She pulls out a brown package of kernels and heads for the microwave before whirling around at the last second.
“Oh, hmm. Maybe I should wait if we want it to stay warm?”
She’s flying around at a mile a minute, but all I can do is nod and mumble, “Uh-huh.”
She tosses the popcorn onto the table and plants her hands on her hips, glancing around the room.
“There’s not actually much for us to get ready, is there?”
I shake my head. “Guess not.”
We stand there for a few seconds. Our eyes meet, and I look away. Tess clears her throat.
“Do you want a beer?” she asks, nodding at the four pack.
I need something to do with my hands besides squeeze the life out of this chair, so I reach for a bottle.
“Sure.Pourquoi pas?”
Tess grabs one too and then digs out a bottle opener from a drawer. We take our first few sips still standing in the kitchen before she motions to the couch.
“Um, should we sit?”
I bob my head. “Probably.”
We sit at opposite ends of the couch. It’s a two-seater, so even leaning up against the arm rests, we’re only a few inches apart from each other.
I take another sip of my beer while I look at the thrift store art on the walls and the framed photos of Shel I remember from last time.
“I guess you haven’t been in here since…”
Tess trails off and crosses her legs. Out of the corner of my eye, I see her resting the lip of her beer bottle against her mouth.
“Yeah,” I say.
It’s almost like the echo of the sounds we made that night are still bouncing off the walls. All we did in here was kiss, but the memory of her hands on my body and her tongue in my mouth is like a brand seared straight into my skin.
The marks she left still glow red hot whenever I’m around her.
I take a swig from my beer, but it doesn’t help. The cold liquid just makes me feel even hotter in comparison. The whole room is heating up the longer we sit here.

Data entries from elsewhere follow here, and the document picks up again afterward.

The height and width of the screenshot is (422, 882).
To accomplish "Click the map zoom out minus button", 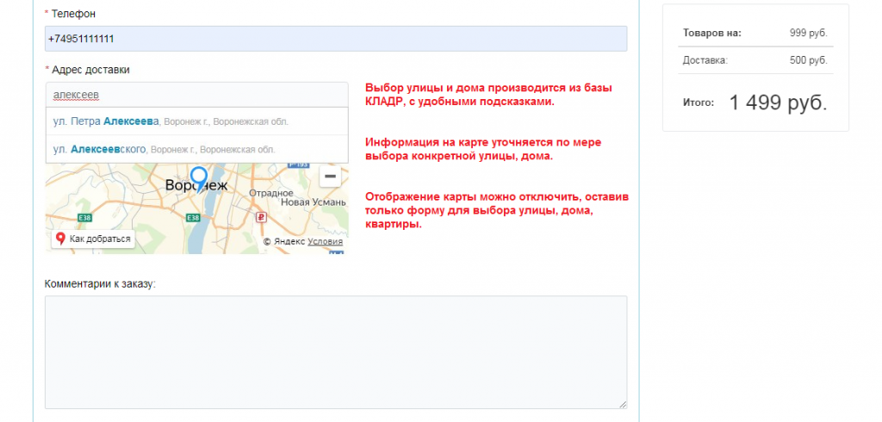I will pos(329,177).
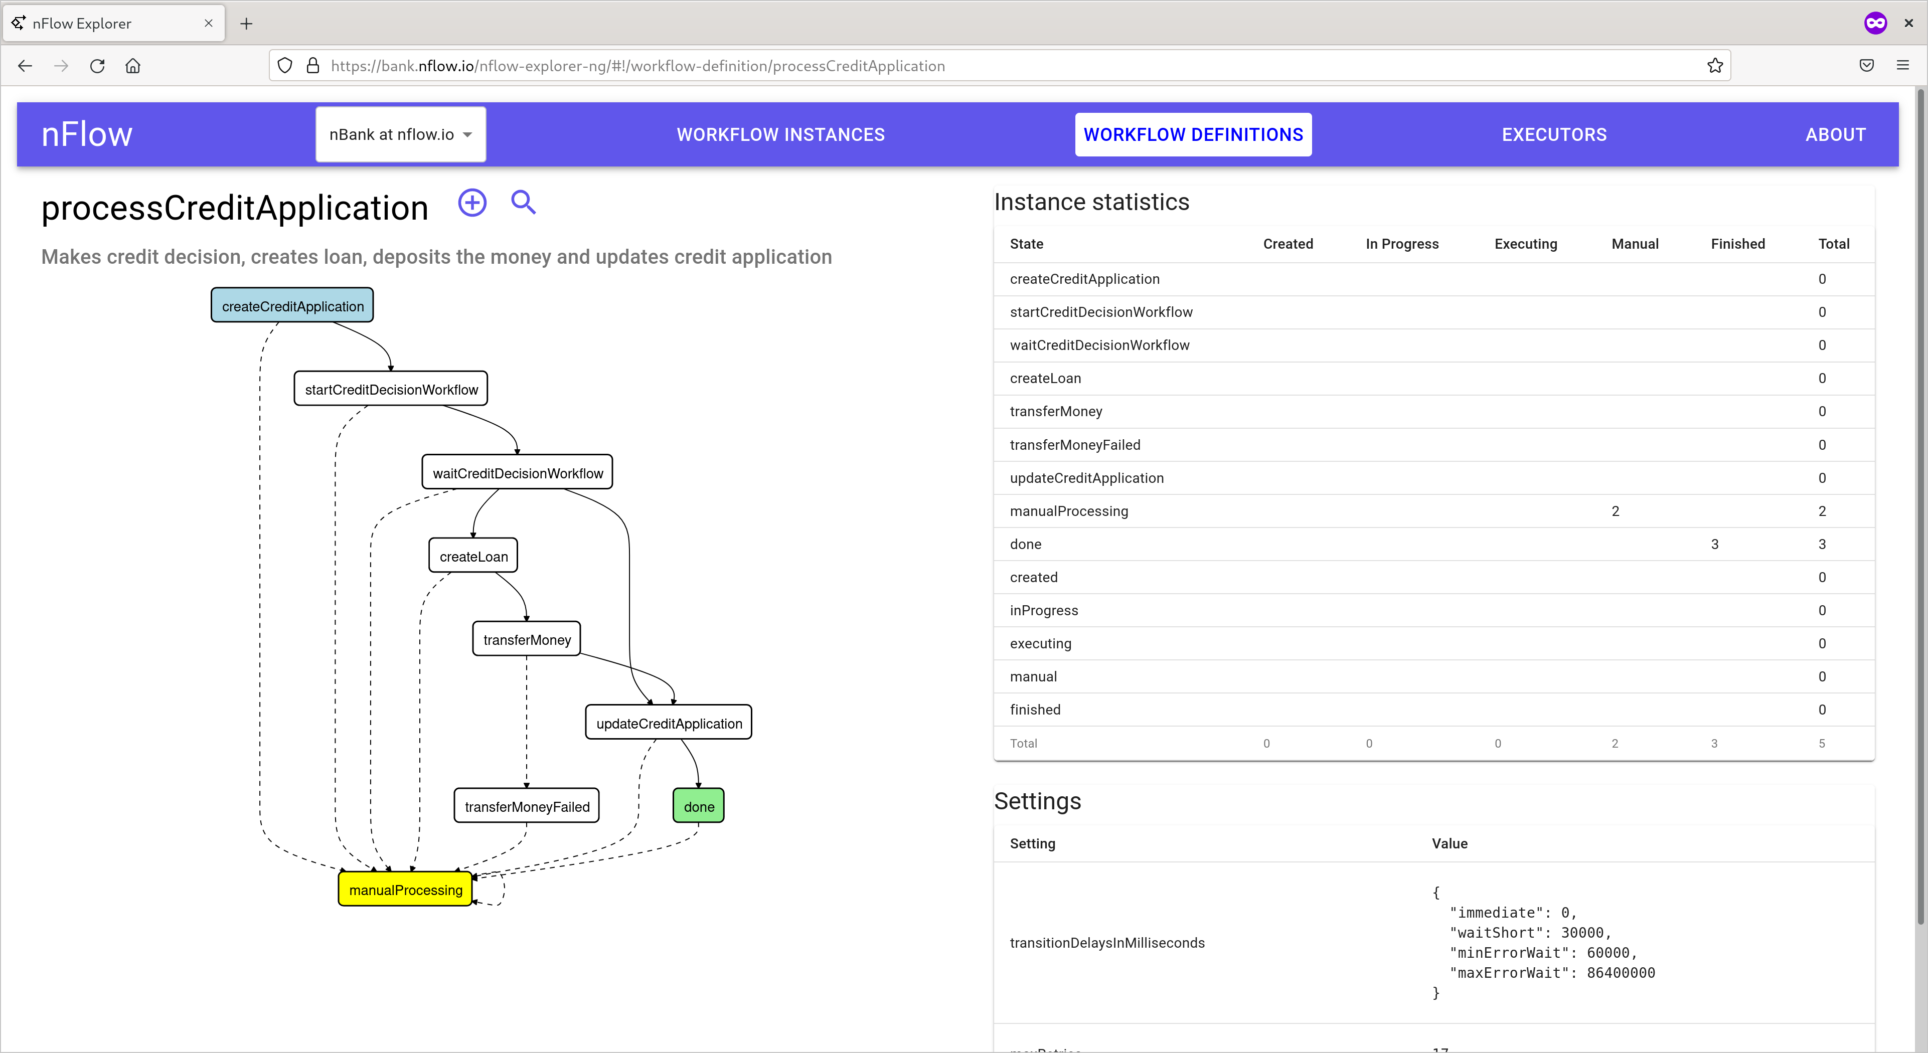
Task: Open the nBank at nflow.io dropdown
Action: pyautogui.click(x=400, y=135)
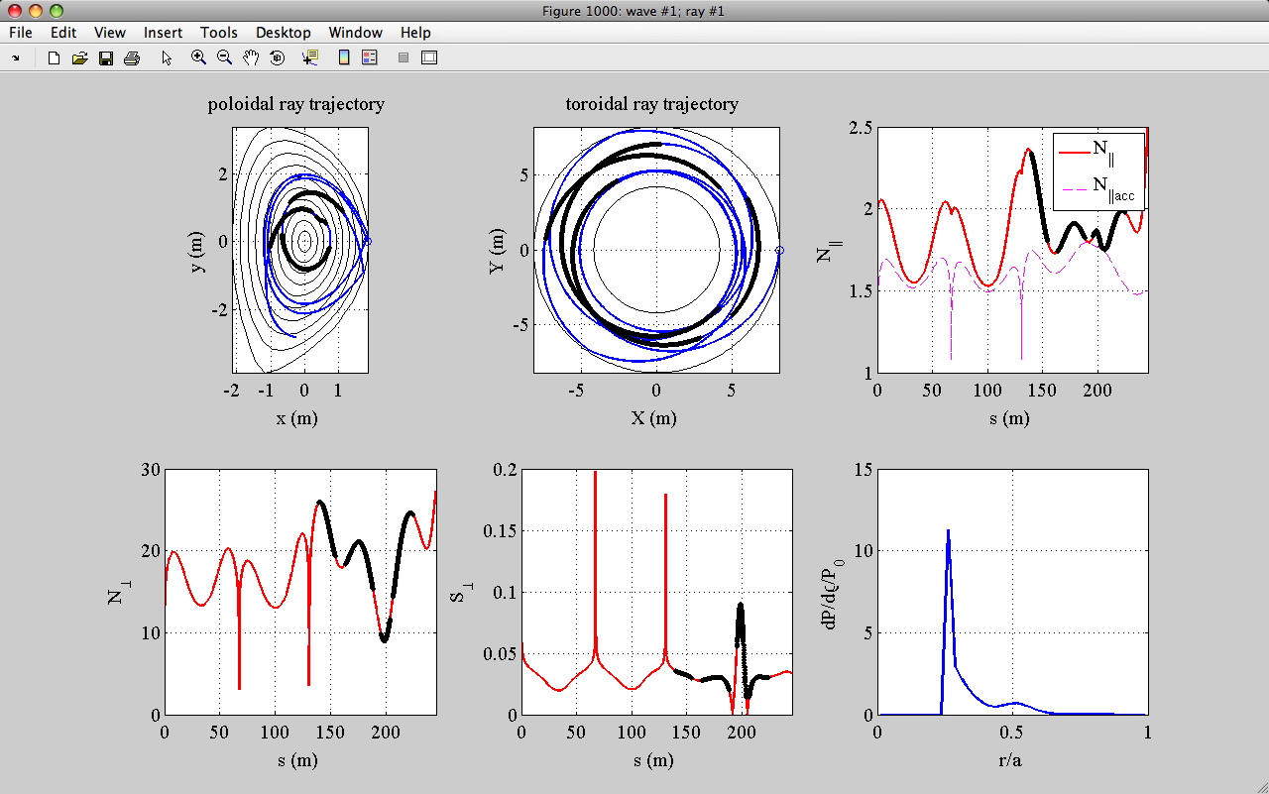Click the Show Plot Tools icon

pos(429,58)
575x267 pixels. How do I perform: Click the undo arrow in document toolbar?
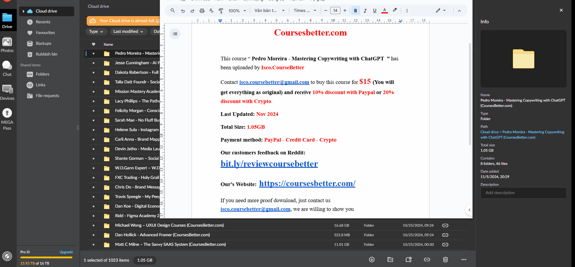coord(183,11)
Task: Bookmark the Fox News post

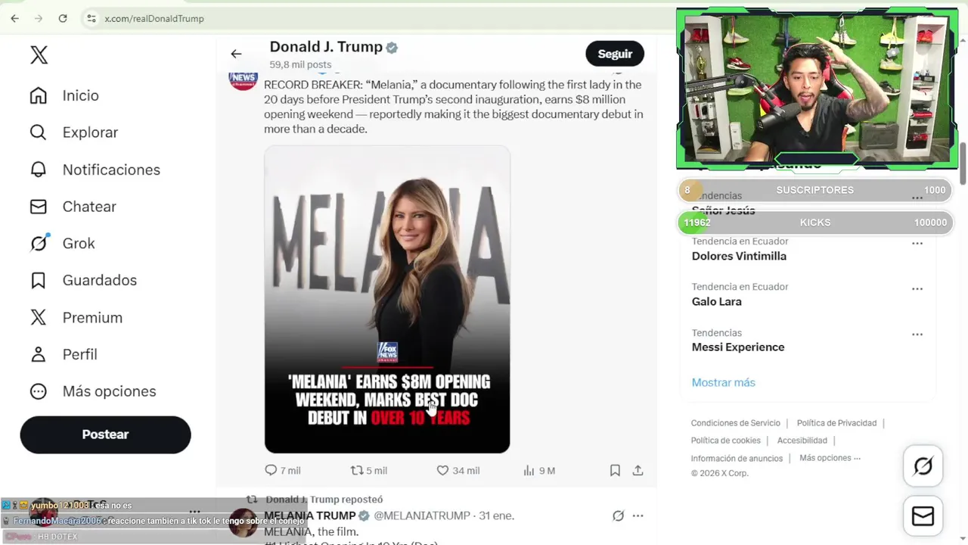Action: pos(615,470)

“We have to figure this out,” Tess says. “Don’t we?”
I risk looking at her and notice she’s got a death grip on her bottle, her knuckles turning pale.
“Figure what out?” I ask, even though I know exactly what she means.
“Us.”
There it is again: two letters roping us together, tightening like a lasso the more we struggle to break apart.
“Right,” I say. “Us.”
Tess takes a long gulp of beer, tilting her head back and squeezing her eyes shut. I can’t help watching the way her throat moves. I wonder what it would be like to feel her swallow against my palm, my fingers cupping her neck.
She lowers the bottle with a sigh and stares straight ahead.
“I don’t know if we can live together, work together, and…sneak around together,” she says, the words stilted, like she’s forcing them out. “That’s a lot of together for two people who aren’t…together.”